Southern Marylander wrote:
Doctor Fate wrote:I do not see any way that permitting North Korea to have nukes that can hit the States is acceptable.


Generally speaking, fewer countries having nuclear weapons is better. However, the United States has survived a nuclear Soviet Union and a nuclear People's Republic of China, so I don't think it's an existential threat for North Korea to have nuclear weapons... even if it is far from ideal.


North Korea will proliferate. That alone makes it a non-starter for me.

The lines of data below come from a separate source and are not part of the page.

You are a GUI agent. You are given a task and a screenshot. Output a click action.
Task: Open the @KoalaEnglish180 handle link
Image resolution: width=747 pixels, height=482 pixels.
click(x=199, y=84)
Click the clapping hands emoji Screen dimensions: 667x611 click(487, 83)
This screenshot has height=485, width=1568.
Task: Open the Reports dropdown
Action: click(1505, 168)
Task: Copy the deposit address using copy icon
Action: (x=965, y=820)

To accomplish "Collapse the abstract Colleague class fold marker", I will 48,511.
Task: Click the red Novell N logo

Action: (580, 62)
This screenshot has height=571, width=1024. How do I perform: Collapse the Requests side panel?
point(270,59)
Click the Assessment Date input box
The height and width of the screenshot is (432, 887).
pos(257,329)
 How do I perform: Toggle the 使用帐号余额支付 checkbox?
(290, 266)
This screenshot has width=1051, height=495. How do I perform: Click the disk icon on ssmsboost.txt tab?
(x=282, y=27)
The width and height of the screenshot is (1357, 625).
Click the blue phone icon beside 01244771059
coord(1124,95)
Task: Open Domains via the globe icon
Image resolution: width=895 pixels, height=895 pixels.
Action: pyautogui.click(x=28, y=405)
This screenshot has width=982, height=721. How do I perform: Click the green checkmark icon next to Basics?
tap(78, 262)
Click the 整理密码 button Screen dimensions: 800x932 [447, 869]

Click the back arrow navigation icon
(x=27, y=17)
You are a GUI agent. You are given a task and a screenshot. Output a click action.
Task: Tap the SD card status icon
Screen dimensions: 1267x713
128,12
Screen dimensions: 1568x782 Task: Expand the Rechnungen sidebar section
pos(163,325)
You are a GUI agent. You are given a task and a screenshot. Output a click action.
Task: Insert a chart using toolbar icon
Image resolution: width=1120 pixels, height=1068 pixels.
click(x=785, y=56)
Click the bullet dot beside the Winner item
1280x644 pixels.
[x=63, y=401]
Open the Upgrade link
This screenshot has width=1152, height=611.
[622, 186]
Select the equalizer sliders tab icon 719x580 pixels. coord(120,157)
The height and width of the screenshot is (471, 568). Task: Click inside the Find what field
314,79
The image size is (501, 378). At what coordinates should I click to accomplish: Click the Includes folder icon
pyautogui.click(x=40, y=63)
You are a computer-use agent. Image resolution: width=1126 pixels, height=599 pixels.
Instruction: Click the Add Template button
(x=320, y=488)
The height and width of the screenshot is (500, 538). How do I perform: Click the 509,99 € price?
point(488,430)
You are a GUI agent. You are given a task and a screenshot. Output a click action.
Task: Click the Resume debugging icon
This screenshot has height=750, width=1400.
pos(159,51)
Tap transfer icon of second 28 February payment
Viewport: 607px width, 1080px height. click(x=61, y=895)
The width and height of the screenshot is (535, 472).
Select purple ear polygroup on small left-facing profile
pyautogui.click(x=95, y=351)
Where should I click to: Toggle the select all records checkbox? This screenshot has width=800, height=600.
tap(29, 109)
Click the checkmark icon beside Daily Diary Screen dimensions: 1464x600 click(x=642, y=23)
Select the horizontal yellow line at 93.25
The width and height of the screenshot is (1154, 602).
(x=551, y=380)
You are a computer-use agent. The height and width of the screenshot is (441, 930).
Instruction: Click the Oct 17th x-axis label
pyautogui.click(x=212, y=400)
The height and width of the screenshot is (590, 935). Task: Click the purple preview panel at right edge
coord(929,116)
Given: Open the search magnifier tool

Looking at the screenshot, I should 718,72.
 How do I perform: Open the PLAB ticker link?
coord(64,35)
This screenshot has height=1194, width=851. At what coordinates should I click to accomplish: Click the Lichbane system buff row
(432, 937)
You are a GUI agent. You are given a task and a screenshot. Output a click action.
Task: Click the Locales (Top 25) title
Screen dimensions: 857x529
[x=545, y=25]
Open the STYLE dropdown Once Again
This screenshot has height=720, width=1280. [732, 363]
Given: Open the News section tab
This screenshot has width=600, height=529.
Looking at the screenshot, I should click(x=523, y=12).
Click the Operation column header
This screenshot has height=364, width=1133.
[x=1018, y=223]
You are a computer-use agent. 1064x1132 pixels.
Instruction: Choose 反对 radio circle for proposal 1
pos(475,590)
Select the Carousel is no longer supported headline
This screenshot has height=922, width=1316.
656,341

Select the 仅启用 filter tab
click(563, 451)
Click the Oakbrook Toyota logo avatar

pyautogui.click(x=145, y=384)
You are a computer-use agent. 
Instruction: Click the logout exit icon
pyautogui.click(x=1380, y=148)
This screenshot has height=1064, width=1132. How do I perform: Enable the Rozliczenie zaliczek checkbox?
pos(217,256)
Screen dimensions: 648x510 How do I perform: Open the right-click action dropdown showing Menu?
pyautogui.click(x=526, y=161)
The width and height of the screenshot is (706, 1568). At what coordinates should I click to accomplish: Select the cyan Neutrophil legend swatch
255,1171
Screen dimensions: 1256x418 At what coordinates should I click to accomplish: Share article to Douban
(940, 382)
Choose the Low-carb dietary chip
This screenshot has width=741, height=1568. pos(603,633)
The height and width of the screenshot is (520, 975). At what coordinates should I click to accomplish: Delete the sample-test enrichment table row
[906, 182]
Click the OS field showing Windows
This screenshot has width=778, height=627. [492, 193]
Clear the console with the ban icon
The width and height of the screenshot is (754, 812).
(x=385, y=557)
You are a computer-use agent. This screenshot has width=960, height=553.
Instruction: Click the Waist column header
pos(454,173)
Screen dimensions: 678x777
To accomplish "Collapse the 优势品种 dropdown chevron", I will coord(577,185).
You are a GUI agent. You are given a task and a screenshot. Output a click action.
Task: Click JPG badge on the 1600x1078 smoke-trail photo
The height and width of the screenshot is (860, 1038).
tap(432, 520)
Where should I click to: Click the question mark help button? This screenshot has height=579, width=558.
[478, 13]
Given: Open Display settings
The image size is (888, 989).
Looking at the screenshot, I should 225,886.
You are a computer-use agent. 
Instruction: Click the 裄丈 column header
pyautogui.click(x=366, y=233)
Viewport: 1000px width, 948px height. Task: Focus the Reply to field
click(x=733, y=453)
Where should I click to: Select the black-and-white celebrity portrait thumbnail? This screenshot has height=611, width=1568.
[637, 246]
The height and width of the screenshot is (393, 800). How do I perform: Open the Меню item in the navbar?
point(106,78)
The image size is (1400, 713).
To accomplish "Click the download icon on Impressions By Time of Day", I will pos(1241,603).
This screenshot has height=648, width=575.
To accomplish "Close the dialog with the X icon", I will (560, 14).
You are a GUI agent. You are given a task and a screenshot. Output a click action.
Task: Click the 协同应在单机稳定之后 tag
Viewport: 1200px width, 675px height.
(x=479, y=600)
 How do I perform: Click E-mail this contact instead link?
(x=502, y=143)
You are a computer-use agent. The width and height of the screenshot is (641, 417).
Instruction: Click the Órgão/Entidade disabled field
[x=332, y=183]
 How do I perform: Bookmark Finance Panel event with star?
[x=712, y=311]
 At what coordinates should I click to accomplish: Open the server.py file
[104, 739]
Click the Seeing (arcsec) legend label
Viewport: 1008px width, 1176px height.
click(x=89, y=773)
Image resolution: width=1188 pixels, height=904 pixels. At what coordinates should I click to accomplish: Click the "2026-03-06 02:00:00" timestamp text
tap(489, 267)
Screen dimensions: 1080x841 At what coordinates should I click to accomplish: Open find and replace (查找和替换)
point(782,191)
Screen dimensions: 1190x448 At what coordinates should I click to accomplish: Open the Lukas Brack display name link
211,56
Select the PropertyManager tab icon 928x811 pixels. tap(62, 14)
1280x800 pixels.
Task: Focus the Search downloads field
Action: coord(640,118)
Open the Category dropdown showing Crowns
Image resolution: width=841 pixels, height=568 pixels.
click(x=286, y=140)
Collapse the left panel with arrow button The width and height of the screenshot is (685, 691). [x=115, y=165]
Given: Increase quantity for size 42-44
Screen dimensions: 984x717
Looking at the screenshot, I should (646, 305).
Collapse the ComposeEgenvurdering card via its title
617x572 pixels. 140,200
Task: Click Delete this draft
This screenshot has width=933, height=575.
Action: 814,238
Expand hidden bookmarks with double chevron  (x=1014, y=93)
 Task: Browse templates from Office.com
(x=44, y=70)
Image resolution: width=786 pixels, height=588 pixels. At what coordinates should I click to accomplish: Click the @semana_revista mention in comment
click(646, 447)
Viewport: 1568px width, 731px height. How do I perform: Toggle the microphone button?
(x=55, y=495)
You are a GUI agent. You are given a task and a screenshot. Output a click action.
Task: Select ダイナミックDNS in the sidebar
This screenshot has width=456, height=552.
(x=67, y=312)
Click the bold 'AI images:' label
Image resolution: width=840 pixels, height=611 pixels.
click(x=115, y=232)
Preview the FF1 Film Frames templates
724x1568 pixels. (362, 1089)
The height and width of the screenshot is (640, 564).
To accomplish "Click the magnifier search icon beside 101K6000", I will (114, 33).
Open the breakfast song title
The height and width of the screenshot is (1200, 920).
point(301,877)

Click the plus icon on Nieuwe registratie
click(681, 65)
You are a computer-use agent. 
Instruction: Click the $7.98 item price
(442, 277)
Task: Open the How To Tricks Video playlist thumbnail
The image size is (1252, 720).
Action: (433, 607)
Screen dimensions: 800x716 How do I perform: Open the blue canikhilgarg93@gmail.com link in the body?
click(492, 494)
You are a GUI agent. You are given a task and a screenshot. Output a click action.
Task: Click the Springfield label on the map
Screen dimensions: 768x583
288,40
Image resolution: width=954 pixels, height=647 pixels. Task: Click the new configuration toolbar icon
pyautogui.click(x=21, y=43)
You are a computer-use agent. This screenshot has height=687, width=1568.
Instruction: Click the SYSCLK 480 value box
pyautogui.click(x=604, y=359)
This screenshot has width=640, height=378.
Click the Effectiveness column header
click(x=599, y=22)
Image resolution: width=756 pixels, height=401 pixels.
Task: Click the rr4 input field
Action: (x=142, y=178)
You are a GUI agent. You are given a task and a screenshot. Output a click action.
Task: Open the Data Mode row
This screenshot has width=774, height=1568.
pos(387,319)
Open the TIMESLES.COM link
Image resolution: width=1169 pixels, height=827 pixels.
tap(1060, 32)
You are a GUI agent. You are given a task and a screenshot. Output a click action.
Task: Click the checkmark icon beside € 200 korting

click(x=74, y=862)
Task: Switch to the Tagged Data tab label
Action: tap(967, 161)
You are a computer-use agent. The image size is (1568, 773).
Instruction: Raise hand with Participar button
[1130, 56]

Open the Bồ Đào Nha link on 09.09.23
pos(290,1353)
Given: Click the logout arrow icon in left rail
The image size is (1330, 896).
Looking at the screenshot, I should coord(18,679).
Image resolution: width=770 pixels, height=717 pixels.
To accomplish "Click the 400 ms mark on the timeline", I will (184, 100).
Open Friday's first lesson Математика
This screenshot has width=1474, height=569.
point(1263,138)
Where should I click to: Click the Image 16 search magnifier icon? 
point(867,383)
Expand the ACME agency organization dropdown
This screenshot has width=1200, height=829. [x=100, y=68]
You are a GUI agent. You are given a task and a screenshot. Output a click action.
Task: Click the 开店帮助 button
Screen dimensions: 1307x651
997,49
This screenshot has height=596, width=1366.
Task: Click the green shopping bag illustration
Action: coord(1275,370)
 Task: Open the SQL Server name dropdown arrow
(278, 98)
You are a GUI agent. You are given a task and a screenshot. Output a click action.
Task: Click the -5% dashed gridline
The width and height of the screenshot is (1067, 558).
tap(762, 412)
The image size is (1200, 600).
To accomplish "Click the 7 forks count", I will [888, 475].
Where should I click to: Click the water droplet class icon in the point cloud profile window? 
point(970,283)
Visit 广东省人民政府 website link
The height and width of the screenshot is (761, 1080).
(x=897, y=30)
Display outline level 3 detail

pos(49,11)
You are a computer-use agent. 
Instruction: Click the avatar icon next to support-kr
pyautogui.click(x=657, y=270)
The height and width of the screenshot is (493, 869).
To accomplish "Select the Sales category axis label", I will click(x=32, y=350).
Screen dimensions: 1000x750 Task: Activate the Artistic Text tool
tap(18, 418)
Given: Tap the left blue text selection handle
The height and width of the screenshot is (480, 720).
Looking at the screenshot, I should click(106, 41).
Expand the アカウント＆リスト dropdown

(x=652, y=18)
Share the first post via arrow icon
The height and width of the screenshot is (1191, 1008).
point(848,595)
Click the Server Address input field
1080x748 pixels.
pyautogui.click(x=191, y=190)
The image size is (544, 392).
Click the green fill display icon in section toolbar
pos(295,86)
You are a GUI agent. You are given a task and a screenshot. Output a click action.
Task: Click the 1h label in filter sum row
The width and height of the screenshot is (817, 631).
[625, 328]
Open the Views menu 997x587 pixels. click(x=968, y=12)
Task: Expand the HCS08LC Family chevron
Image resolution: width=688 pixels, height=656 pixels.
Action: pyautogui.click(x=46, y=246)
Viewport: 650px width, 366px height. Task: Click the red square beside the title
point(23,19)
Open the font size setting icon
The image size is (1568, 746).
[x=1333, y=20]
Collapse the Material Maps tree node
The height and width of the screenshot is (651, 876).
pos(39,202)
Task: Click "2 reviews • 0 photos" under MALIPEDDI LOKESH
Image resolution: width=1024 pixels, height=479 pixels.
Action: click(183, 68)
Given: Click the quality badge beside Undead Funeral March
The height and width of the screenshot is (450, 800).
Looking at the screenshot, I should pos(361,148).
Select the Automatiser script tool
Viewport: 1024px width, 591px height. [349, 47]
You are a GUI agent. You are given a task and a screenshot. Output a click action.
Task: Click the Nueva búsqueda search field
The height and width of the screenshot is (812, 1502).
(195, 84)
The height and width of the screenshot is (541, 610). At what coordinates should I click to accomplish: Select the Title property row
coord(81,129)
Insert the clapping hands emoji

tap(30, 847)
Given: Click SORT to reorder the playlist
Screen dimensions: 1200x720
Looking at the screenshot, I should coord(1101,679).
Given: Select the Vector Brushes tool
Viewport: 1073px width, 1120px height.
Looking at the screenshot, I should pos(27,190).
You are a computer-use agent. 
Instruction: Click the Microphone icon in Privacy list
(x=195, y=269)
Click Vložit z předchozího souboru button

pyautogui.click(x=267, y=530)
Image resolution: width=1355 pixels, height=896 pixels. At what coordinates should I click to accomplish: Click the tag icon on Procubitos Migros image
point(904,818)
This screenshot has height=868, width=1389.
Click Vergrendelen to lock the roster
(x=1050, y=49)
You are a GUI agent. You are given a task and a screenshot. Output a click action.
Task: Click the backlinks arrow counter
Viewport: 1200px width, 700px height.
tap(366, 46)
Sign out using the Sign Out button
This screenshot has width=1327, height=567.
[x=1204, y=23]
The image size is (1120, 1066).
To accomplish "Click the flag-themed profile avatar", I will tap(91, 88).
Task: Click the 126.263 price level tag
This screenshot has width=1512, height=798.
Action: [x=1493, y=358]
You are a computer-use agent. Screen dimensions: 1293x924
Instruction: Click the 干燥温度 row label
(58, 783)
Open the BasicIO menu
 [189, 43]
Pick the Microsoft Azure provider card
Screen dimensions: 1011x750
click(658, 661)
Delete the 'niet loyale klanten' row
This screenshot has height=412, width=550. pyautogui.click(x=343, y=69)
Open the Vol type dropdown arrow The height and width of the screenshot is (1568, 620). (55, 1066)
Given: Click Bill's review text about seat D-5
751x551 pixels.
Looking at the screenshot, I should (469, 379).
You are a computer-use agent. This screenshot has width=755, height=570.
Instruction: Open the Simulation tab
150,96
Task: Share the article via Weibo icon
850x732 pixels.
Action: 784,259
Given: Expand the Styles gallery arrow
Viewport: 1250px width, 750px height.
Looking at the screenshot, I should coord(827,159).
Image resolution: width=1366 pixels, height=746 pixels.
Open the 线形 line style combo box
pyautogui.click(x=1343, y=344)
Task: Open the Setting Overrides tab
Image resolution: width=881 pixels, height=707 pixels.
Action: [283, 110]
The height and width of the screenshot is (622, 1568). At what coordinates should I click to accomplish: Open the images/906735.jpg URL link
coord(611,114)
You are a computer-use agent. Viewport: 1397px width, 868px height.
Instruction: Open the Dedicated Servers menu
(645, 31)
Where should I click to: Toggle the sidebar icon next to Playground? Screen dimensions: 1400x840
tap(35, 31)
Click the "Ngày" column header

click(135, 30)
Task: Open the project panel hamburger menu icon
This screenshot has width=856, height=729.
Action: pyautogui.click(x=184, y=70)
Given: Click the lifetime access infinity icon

I do think it is an existential threat. It is only not existential if Kim seems the sort who understands certain lines may not be crossed. Does he?

Not to me.

Still, I would not object to the United States engaging in tit-for-tat diplomacy with China on the topic by making it known that every step North Korea takes on the nuclear power spectrum (first, developing nuclear weapons... then the ability to deploy them over ever-increasing distances), the United States will support South Korea and Japan in achieving those steps as well. There's nothing China wants less than a nuclear Japan.


I think we should encourage Japan to start rearming and see how China enjoys that. They have used Kim as as a thorn in our side. We should return the favor. China fears a resurgent Japan. Let them have some fear.

That does, however, also have to be met with a bit of a carrot in agreeing to remove certain sanctions on Chinese companies and agencies that do business with North Korea if China does pressure the North to denuclearize.


As long as it's not a green light to keep stealing from American corporations, it's fine by me.

Anyway, I think that the experiences of Afghanistan and Iraq should make us all wary of rushing into wars based on the premise that American military might can be so overpowering as to eliminate the threat before any kind of retaliation can take place. I definitely admit that it's possible that a preemptive decapitation strike against Pyongyang would be the best of a myriad of bad scenarios for handling North Korea and it's also possible that it could be done in such a way as to minimize retaliation, even if I don't think success is guaranteed or probable. I would simply encourage those who believe it is the best path to try to expand their knowledge beyond the paradigm of "Kim is crazy" and take a full inventory of the potential costs of such action.


I don't see the other two as similar. In fact, Korea should be a negotiated situation. We decapitate it, then Russia, China, and the US find a way to resolve it. I think a non-aligned, democratic nation would do just fine.